Stored data entries
-*-*-

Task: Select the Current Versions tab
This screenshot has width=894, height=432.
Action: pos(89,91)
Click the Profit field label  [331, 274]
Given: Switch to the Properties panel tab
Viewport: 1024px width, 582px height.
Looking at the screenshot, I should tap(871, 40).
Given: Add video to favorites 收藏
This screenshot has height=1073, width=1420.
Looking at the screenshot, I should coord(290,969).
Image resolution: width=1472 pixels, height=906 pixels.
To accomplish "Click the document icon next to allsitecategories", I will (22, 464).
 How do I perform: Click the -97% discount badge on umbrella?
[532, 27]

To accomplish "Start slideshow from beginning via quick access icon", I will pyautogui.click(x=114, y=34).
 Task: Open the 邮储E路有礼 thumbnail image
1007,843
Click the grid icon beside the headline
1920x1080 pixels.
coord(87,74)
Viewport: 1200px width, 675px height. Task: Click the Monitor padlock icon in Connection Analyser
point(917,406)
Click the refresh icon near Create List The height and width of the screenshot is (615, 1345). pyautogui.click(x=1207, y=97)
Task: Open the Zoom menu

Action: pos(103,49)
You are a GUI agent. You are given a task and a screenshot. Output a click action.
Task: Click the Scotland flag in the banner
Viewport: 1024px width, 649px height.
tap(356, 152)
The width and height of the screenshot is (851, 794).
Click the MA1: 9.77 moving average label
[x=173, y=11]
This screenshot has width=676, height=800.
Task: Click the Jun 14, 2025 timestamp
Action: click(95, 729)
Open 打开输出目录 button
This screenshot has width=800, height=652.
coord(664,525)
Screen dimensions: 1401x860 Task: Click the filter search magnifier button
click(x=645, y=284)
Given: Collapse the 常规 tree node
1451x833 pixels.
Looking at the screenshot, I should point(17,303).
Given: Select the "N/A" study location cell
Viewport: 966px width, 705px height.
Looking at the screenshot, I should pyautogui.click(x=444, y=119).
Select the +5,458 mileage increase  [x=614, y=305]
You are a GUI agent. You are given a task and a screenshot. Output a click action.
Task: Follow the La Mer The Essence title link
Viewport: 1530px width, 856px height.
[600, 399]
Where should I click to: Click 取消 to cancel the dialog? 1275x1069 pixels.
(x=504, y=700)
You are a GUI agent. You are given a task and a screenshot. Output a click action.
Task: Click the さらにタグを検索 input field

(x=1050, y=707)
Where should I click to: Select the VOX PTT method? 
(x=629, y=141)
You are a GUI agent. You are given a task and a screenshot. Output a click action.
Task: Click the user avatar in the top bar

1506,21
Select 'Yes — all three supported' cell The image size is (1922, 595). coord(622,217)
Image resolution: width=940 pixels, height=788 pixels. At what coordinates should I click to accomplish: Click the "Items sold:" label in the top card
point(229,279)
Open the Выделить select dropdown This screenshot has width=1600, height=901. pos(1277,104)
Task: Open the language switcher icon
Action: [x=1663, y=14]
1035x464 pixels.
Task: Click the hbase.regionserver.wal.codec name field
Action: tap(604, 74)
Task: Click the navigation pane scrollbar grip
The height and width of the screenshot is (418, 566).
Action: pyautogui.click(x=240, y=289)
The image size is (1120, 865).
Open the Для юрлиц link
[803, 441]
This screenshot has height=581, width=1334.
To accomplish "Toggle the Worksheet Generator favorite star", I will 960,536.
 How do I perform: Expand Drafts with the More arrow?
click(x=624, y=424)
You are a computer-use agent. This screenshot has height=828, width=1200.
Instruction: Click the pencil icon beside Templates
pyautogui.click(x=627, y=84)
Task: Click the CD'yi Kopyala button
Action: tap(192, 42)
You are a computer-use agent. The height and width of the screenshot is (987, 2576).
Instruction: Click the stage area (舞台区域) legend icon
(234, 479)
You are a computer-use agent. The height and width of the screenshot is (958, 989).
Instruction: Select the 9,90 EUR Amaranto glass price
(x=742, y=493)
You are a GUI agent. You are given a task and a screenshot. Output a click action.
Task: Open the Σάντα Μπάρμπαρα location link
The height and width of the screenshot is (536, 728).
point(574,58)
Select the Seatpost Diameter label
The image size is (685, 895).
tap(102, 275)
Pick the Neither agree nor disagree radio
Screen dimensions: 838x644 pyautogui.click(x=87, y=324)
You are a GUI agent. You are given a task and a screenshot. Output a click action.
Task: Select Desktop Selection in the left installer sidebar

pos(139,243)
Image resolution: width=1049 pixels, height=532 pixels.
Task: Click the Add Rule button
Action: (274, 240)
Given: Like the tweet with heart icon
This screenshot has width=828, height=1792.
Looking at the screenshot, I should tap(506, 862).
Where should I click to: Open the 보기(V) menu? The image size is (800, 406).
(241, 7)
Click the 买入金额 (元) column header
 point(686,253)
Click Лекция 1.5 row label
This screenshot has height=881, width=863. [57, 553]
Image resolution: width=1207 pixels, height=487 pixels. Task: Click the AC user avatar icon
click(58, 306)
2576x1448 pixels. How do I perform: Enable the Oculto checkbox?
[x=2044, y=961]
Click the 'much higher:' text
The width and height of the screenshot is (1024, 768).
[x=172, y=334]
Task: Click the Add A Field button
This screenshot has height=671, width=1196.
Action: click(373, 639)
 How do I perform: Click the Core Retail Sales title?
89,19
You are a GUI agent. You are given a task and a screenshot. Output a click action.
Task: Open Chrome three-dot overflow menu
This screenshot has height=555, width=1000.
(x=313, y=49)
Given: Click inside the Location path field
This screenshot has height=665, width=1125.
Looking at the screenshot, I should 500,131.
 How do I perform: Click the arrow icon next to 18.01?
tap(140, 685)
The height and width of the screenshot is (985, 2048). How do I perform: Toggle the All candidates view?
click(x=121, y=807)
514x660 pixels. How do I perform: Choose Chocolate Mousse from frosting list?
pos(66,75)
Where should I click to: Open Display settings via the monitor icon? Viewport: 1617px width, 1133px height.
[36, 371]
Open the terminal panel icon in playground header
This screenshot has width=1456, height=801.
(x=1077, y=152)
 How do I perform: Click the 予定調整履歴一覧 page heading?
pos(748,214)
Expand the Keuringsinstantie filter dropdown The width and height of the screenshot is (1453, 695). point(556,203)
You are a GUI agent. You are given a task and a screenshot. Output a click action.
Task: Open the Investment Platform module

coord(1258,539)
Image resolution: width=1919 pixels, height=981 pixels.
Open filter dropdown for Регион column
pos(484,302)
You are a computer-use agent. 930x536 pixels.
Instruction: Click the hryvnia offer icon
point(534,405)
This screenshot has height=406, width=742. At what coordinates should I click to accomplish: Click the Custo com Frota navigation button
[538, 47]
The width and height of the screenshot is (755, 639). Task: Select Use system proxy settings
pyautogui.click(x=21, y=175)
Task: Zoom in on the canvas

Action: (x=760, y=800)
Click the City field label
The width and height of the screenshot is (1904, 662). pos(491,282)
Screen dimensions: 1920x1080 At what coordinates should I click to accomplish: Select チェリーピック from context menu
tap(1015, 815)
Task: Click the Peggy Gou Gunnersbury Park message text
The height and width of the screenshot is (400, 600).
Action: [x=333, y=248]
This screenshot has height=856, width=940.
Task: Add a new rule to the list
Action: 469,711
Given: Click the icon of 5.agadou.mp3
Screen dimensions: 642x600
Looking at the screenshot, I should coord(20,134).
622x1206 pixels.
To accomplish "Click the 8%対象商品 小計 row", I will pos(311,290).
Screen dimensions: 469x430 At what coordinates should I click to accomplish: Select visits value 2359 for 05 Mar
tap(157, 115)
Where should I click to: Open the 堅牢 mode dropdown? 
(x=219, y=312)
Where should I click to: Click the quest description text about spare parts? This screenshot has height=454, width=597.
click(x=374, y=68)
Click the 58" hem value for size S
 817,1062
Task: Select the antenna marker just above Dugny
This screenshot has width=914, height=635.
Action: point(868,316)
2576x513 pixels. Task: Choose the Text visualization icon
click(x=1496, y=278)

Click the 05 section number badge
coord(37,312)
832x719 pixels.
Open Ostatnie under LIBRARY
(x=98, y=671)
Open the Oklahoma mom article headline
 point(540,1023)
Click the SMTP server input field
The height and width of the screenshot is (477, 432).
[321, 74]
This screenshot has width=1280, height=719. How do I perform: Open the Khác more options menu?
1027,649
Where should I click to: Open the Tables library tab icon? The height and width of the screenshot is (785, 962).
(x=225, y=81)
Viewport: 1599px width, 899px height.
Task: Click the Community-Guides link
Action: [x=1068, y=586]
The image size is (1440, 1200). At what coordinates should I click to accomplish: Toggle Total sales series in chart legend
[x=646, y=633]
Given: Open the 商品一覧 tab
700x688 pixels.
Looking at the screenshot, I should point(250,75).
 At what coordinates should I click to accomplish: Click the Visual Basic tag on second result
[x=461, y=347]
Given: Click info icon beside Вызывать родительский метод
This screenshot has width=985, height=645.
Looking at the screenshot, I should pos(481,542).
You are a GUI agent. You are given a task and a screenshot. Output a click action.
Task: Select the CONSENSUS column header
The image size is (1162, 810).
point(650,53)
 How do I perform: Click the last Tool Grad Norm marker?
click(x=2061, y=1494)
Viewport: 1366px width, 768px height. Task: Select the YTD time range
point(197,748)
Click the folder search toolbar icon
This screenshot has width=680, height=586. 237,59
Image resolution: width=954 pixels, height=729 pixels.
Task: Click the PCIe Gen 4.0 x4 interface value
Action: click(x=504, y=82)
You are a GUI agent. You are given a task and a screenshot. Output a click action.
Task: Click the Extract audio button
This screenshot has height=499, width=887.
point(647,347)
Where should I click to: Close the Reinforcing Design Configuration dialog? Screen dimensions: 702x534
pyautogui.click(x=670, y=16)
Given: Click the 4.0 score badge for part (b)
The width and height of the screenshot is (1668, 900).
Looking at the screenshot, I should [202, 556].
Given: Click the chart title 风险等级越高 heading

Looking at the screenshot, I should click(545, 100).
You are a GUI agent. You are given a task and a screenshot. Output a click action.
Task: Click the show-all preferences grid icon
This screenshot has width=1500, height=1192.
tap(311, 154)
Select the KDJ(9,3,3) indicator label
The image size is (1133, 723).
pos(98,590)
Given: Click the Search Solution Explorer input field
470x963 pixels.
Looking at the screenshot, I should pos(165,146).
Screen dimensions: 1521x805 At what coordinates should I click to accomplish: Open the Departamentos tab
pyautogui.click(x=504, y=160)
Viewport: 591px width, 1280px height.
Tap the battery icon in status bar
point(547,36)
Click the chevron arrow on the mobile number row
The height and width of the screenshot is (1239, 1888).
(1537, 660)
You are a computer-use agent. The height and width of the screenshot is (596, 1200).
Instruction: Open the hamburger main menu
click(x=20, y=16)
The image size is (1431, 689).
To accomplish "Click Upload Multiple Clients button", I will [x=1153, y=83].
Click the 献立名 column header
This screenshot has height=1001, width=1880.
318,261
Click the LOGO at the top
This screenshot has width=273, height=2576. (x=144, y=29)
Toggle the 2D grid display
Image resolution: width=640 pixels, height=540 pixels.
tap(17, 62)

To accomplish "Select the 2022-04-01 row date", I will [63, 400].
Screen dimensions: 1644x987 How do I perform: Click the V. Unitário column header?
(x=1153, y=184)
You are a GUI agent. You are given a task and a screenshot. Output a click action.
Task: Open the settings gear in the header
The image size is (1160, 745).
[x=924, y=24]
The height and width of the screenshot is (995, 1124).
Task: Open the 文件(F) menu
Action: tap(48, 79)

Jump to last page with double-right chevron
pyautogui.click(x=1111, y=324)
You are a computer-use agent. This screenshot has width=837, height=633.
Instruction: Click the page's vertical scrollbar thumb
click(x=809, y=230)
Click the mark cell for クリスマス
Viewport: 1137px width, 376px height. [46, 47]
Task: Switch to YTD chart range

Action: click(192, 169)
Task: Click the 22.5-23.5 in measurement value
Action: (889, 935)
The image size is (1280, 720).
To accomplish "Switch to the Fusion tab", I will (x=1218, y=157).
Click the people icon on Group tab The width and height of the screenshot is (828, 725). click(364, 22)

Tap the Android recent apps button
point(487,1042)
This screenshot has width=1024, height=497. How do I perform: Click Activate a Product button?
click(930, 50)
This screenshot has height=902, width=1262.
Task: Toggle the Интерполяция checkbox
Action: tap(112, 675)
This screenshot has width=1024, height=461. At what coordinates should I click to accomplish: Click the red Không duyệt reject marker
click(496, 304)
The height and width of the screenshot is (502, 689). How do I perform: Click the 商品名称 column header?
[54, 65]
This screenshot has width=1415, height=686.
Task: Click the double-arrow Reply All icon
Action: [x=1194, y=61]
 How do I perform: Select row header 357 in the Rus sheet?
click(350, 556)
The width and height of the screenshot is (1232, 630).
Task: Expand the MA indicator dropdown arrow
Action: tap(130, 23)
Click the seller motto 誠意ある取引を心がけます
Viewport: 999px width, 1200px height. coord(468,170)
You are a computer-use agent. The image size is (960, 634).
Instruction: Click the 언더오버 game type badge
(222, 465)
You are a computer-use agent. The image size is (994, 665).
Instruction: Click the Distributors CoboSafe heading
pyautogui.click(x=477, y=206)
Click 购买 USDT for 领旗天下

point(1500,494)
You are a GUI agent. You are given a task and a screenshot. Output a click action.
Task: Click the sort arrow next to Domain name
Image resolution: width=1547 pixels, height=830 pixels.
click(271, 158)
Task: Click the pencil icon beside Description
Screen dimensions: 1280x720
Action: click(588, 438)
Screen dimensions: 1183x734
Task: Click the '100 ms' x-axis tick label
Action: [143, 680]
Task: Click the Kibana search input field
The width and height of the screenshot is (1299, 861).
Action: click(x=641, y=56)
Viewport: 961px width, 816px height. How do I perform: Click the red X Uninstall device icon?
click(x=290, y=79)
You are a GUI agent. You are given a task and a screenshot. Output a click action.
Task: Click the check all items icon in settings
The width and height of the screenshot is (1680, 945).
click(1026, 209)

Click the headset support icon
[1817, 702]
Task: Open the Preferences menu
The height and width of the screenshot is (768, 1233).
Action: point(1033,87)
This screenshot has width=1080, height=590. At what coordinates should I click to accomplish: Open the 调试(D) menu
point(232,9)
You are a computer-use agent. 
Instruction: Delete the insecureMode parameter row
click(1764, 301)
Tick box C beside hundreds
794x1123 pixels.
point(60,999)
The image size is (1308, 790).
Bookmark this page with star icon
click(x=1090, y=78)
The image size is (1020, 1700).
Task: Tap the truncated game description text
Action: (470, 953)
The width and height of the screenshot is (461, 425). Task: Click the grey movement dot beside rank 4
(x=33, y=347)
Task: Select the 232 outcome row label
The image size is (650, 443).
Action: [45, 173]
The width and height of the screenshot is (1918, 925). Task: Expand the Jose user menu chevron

-*-*-

### TASK DETAILS
From the entries above, write out only the lines starting at the line that holds "Image resolution: width=940" and ending at the line that holds "Task: Click the navigation", keeping both and matching them exactly.

### OUTPUT OF THE TASK
Image resolution: width=940 pixels, height=788 pixels. At what coordinates should I click to accomplish: Click the "Items sold:" label in the top card
point(229,279)
Open the Выделить select dropdown This screenshot has width=1600, height=901. pos(1277,104)
Task: Open the language switcher icon
Action: [x=1663, y=14]
1035x464 pixels.
Task: Click the hbase.regionserver.wal.codec name field
Action: tap(604, 74)
Task: Click the navigation pane scrollbar grip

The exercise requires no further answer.